* **Task instructions**: Repeat only the lines below from the one containing "Login (431, 99)" through the one containing "[Toggle Sidemenu] (282, 46)", inclusive, exactly as written.

* **Provided entries**:
┏━━

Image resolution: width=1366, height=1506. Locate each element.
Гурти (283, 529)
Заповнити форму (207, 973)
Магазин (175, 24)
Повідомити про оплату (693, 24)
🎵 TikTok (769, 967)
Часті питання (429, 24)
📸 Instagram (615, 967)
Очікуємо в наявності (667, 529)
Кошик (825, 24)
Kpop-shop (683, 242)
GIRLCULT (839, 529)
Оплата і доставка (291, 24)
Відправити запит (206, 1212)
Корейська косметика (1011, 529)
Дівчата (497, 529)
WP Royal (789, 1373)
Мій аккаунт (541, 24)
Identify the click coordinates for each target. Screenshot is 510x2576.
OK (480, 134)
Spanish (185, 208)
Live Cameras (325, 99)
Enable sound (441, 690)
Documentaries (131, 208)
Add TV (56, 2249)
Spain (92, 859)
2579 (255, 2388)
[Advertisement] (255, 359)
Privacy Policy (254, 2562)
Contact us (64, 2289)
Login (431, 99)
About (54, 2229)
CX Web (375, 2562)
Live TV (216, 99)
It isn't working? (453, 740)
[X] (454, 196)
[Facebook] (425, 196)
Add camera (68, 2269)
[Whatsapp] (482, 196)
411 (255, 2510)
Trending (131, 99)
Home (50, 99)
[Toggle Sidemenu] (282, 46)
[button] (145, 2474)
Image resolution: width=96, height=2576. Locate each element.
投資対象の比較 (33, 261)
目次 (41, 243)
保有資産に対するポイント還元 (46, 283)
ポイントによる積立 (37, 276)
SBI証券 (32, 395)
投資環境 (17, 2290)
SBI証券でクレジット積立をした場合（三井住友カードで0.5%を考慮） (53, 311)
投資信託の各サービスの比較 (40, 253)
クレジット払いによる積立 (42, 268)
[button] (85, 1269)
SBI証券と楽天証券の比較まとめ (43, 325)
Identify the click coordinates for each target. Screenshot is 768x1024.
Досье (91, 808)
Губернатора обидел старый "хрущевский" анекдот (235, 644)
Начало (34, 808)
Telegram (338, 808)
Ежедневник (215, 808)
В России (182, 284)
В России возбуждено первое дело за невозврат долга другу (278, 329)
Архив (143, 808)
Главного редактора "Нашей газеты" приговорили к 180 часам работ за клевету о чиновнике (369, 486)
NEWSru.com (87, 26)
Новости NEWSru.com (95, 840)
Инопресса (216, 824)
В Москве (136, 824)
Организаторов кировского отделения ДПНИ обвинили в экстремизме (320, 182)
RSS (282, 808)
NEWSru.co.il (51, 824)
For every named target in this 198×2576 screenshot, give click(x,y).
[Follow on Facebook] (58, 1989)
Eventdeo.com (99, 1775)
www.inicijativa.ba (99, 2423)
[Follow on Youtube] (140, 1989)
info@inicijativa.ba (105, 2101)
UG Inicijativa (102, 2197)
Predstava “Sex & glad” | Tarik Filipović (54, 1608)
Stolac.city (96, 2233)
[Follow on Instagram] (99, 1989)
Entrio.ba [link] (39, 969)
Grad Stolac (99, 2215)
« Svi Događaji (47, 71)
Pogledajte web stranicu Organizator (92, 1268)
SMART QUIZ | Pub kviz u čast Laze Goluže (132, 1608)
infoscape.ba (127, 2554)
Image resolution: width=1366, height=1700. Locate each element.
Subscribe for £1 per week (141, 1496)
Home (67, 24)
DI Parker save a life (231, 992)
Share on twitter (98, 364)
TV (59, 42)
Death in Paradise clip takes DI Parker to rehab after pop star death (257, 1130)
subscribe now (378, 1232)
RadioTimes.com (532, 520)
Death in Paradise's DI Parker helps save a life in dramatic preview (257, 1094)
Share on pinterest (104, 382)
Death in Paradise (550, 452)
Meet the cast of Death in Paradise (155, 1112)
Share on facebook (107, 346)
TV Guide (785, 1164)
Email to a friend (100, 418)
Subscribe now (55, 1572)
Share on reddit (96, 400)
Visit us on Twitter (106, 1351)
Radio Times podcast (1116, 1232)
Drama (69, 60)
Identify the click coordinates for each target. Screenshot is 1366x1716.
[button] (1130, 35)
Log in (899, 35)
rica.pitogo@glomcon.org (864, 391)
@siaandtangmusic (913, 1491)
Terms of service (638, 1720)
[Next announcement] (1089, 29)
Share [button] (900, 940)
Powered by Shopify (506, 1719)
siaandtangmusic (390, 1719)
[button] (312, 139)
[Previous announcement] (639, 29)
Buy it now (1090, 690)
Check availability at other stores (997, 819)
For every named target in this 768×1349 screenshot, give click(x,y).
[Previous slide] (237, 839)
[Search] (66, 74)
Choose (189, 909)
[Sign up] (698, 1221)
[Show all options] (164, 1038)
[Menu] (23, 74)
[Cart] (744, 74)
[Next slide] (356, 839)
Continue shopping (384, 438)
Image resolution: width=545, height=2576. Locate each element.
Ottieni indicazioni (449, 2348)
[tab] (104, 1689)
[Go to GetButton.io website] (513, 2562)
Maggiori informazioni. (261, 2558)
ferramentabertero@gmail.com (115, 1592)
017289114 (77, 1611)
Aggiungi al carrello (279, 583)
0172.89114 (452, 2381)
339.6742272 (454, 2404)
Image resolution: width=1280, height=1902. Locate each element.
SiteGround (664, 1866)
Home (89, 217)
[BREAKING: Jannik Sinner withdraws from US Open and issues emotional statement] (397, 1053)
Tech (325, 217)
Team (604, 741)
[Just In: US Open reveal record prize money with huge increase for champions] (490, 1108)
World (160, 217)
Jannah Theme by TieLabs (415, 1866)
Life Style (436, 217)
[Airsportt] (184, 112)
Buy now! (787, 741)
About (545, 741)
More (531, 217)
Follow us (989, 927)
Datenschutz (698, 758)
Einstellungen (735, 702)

┗━━

* **Answer box**:
Login (431, 99)
About (54, 2229)
CX Web (375, 2562)
Live TV (216, 99)
It isn't working? (453, 740)
[X] (454, 196)
[Facebook] (425, 196)
Add camera (68, 2269)
[Whatsapp] (482, 196)
411 (255, 2510)
Trending (131, 99)
Home (50, 99)
[Toggle Sidemenu] (282, 46)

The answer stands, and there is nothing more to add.